Field experiments were conducted to describe the interactions between the soil-vegetation system and atmosphere in a Mediterranean maquis ecosystem. The experimental site is located within the natural reserve ‘Noah’s Ark’ in North-West Sardinia, Italy. The site is one of more than 100 natural habitats selected in the framework of the European Union Directive, named HABITAT, on the conservation of natural habitats and of wild fauna and flora. In fact, it represents an outstanding example of one of the five European bio-geographical regions that scientific community and decision-makers decided would be preserved. Noah’s Ark site covers approximately 12 km^2 between a 300 m height wavecut cliff and a 360 m tall hill.
The objective of this research was to evaluate water and energy exchanges of a patchy coastal area representative of the Mediterranean maquis in relation to the surface boundary conditions (vegetation types, vegetation and leaf indexes, aerodynamic parameters, canopy radiation balance) and the atmospheric forcing.

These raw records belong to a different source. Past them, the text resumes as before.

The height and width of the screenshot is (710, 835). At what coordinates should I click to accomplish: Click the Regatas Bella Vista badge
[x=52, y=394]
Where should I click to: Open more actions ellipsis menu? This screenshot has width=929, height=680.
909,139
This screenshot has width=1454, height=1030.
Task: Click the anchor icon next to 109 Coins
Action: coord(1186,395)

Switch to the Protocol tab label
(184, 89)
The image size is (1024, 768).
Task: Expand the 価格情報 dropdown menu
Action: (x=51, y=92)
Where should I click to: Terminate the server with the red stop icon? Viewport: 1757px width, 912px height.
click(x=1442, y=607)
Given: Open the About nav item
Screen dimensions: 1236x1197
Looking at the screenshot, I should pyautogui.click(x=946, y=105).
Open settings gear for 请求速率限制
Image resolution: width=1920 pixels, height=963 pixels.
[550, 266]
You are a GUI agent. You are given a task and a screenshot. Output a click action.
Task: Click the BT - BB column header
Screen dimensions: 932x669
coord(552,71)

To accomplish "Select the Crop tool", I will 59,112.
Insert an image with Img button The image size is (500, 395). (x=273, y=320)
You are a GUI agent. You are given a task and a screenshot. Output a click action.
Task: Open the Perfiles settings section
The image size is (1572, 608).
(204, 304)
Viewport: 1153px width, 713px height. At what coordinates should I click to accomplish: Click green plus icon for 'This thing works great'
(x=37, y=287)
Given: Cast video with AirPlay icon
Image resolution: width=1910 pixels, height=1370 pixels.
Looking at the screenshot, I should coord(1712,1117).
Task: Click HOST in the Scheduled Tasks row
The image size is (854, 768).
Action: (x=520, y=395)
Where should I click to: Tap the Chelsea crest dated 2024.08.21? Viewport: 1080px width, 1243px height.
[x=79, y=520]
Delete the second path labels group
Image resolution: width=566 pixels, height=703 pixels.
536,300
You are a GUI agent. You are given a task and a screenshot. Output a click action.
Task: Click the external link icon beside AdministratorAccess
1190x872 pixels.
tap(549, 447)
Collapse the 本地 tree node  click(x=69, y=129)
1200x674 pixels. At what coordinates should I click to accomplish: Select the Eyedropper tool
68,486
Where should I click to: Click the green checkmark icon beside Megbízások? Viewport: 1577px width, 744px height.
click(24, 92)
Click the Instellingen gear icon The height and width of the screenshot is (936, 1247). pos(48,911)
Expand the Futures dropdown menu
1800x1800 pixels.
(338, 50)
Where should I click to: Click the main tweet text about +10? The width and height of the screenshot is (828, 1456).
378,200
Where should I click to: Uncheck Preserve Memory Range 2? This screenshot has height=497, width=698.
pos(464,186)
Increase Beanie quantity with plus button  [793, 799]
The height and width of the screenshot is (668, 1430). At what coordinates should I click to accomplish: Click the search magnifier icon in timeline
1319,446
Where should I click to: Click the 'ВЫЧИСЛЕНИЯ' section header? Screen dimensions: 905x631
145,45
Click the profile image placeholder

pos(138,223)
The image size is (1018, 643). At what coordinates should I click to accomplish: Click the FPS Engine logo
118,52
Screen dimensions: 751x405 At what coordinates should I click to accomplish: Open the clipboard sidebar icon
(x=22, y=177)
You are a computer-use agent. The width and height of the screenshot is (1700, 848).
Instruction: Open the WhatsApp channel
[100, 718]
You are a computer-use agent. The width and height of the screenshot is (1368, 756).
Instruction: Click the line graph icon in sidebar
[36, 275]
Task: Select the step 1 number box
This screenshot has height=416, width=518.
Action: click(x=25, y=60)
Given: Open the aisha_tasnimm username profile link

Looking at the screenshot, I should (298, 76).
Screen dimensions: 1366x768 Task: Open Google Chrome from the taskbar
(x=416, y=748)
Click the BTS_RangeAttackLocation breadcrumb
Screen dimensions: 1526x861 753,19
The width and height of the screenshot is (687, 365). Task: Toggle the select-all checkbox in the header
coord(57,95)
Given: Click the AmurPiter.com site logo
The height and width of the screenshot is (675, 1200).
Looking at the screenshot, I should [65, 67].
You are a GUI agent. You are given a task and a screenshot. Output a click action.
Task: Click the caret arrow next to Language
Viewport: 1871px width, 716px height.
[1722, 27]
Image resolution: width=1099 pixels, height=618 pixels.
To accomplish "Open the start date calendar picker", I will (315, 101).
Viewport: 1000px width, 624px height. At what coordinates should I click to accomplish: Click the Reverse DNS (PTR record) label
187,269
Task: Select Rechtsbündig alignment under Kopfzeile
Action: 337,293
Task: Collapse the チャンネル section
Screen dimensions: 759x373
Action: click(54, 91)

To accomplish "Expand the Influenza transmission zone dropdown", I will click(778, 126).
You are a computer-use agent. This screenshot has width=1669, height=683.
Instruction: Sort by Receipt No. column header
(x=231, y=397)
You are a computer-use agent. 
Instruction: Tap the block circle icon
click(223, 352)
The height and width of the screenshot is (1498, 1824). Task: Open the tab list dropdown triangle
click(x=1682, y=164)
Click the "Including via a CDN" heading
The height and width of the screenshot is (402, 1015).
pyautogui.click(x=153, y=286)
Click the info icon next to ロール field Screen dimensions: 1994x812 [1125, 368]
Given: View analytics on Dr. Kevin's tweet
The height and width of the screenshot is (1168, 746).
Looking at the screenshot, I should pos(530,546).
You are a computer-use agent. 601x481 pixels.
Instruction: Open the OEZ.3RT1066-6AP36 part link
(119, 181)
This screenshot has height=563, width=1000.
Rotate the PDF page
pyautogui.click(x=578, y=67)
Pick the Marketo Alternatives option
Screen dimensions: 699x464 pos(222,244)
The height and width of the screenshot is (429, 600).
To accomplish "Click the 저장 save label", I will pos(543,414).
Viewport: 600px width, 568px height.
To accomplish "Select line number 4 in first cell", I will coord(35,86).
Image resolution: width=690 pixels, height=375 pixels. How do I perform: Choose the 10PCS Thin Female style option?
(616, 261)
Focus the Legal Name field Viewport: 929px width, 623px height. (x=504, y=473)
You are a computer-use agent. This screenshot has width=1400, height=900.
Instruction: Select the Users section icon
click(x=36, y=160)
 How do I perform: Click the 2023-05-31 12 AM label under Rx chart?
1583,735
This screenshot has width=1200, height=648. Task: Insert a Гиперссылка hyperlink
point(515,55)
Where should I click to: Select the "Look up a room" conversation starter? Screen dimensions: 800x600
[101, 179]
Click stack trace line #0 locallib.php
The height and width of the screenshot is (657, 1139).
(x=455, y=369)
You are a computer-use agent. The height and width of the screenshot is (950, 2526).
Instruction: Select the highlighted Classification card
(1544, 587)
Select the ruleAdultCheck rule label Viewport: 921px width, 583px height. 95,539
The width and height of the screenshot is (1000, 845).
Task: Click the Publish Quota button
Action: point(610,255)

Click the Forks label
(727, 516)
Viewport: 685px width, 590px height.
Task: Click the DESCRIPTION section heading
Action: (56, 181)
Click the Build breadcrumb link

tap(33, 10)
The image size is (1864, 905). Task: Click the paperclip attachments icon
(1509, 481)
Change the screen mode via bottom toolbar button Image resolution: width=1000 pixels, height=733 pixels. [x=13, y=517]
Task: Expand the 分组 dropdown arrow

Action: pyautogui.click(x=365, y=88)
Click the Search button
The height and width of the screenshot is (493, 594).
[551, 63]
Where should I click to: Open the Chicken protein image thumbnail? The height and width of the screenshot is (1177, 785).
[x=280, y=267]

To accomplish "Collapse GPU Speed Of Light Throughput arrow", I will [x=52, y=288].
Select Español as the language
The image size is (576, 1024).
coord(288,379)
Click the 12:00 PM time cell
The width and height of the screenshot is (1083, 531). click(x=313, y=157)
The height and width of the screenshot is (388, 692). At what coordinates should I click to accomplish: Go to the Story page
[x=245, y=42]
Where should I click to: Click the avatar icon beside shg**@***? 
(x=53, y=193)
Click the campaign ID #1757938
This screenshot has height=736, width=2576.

Micrometeorological techniques were used for estimating hourly values of energy and mass fluxes and evaluate the energy budget closure. Radiation balance, PAR availability, albedo, and reflectance properties of the prevalent species were determined. Moreover, vegetation aerodynamic properties and turbulence analysis were studied with the final objective to describe and model exchange processes. Physiological and physical control of energy partitioning was studied at leaf, canopy and array level to perform a scaling process.